* Begin Text section *

This returns the process group to be used by the ``Join`` context manager to
perform collective communications.

In particular, the ``join_device`` and ``join_process_group`` are required
attributes to ensure that the context manager can schedule collective
communications between joined and non-joined processes. One usage is to count
the number of non-joined processes on each iteration using an all-reduce.
Another usage is for implementing the mechanism required for
``throw_on_early_termination=True``, which we will explain later below.

``DistributedDataParallel`` and ``ZeroRedundancyOptimizer`` already inherit
from ``Joinable`` and implement the above methods, which is why we could
directly use them in the previous examples.

``Joinable`` classes should make sure to call the ``Joinable`` constructor
since it initializes a ``JoinConfig`` instance, which is used internally by
the context manager to ensure correctness. This will be saved in each
``Joinable`` as a field ``_join_config``.

* End Text section *
* Begin Provided data *

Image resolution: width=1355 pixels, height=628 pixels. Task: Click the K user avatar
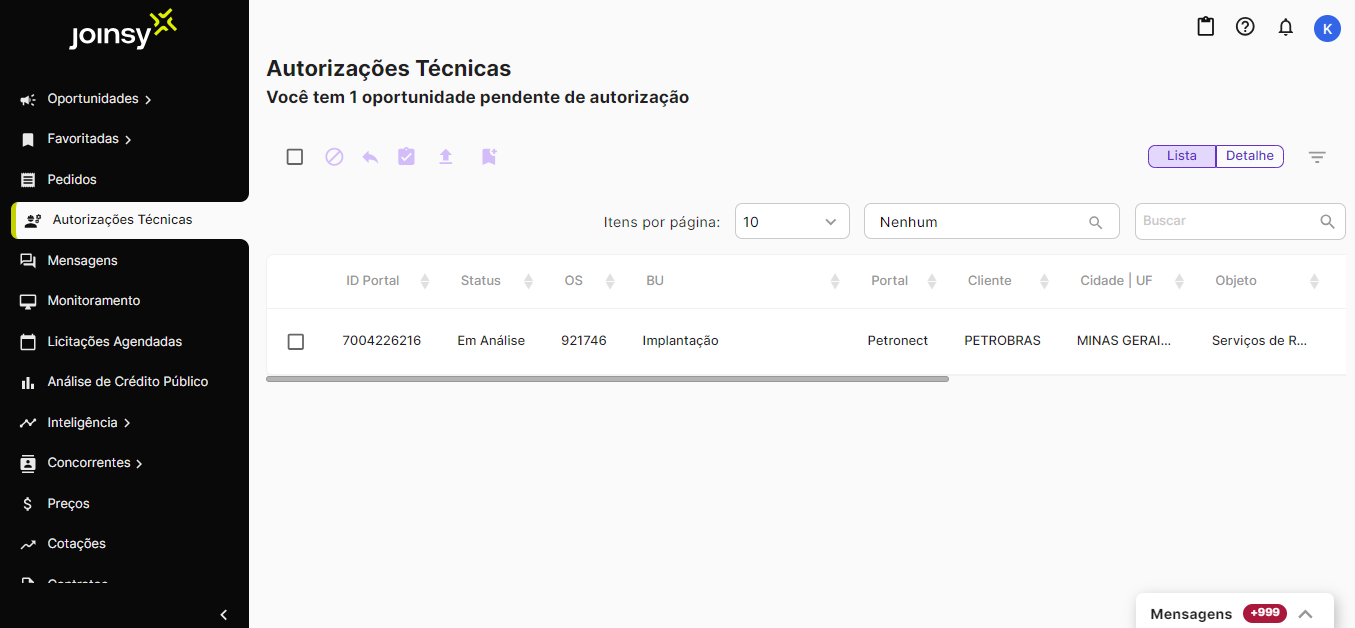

* End Provided data *

Challenge 1: According to the text on the Join context manager, why should Joinable classes call the Joinable constructor? Answer in one to three sentences.
Challenge 2: Please print the stretch of the text on the Join context manager from "This returns the" through "using an all-reduce.".

Full response 1: The Joinable constructor initializes a JoinConfig instance, which the context manager uses internally to ensure correctness. That instance is saved in each Joinable as the field _join_config.

Full response 2:
This returns the process group to be used by the ``Join`` context manager to
perform collective communications.

In particular, the ``join_device`` and ``join_process_group`` are required
attributes to ensure that the context manager can schedule collective
communications between joined and non-joined processes. One usage is to count
the number of non-joined processes on each iteration using an all-reduce.